三菱一号館とは

「三菱一号館」は、1894(明治27)年、開国間もない日本政府が招聘した英国人建築家ジョサイア・コンドルによって設計された、三菱が東京・丸の内に建設した初めての洋風事務所建築です。全館に19世紀後半の英国で流行したクイーン・アン様式が用いられています。当時は館内に三菱合資会社の銀行部が入っていたほか、階段でつながった三階建ての棟割の物件が事務所として貸し出されていました。この建物は老朽化のために1968(昭和43)年に解体されましたが、40年あまりの時を経て、コンドルの原設計に則って同じ地によみがえりました。
今回の復元に際しては、明治期の設計図や解体時の実測図の精査に加え、各種文献、写真、保存部材などに関する詳細な調査が実施されました。
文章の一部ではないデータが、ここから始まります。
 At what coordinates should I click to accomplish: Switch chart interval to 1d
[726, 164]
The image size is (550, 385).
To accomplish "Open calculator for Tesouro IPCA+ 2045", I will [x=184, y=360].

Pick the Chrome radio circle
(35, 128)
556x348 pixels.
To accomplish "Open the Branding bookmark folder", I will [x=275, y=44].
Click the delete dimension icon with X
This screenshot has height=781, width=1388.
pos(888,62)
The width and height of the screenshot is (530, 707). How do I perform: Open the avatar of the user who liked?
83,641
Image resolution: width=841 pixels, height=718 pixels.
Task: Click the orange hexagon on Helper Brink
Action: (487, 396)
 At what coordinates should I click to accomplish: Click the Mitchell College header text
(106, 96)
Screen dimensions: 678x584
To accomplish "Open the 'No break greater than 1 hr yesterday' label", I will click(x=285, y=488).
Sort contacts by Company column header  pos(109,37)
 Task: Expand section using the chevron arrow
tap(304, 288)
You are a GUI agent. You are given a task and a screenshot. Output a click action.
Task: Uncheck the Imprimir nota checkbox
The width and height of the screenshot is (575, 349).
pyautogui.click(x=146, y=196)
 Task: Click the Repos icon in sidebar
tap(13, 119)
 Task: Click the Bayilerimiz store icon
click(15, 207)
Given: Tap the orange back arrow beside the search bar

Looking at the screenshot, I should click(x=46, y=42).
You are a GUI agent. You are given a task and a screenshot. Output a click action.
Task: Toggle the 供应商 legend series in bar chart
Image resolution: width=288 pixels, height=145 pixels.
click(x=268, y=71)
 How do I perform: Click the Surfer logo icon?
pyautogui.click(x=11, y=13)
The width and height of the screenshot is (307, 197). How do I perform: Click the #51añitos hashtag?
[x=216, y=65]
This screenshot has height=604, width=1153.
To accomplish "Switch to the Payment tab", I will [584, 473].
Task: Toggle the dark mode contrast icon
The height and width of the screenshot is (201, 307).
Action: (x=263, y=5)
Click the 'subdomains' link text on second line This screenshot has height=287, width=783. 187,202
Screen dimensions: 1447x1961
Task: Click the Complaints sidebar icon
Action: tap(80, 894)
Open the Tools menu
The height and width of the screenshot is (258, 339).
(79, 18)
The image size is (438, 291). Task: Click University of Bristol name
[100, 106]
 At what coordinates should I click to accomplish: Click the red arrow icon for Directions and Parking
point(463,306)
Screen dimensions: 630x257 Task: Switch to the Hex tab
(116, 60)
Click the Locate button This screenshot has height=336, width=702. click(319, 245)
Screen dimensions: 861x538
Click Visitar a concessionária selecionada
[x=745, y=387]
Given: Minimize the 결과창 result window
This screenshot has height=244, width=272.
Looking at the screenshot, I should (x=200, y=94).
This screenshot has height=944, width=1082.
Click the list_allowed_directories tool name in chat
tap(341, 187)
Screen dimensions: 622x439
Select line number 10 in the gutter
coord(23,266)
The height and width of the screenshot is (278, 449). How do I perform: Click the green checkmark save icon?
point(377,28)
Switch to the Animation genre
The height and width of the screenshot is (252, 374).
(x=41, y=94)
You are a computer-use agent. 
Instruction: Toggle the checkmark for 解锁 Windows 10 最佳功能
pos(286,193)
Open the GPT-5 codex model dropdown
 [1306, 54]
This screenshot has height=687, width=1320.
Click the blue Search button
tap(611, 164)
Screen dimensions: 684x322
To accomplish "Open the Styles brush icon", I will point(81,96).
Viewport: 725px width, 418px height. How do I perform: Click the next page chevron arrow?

また、階段部の手すりの石材など、保存されていた部材を一部建物内部に再利用したほか、意匠や部材だけではなく、その製造方法や建築技術まで忠実に再現するなど、さまざまな実験的取り組みが行われています。
19世紀末に日本の近代化を象徴した三菱一号館は、2010(平成22)年春、東京・丸の内のアイコン、三菱一号館美術館として生まれ変わりました。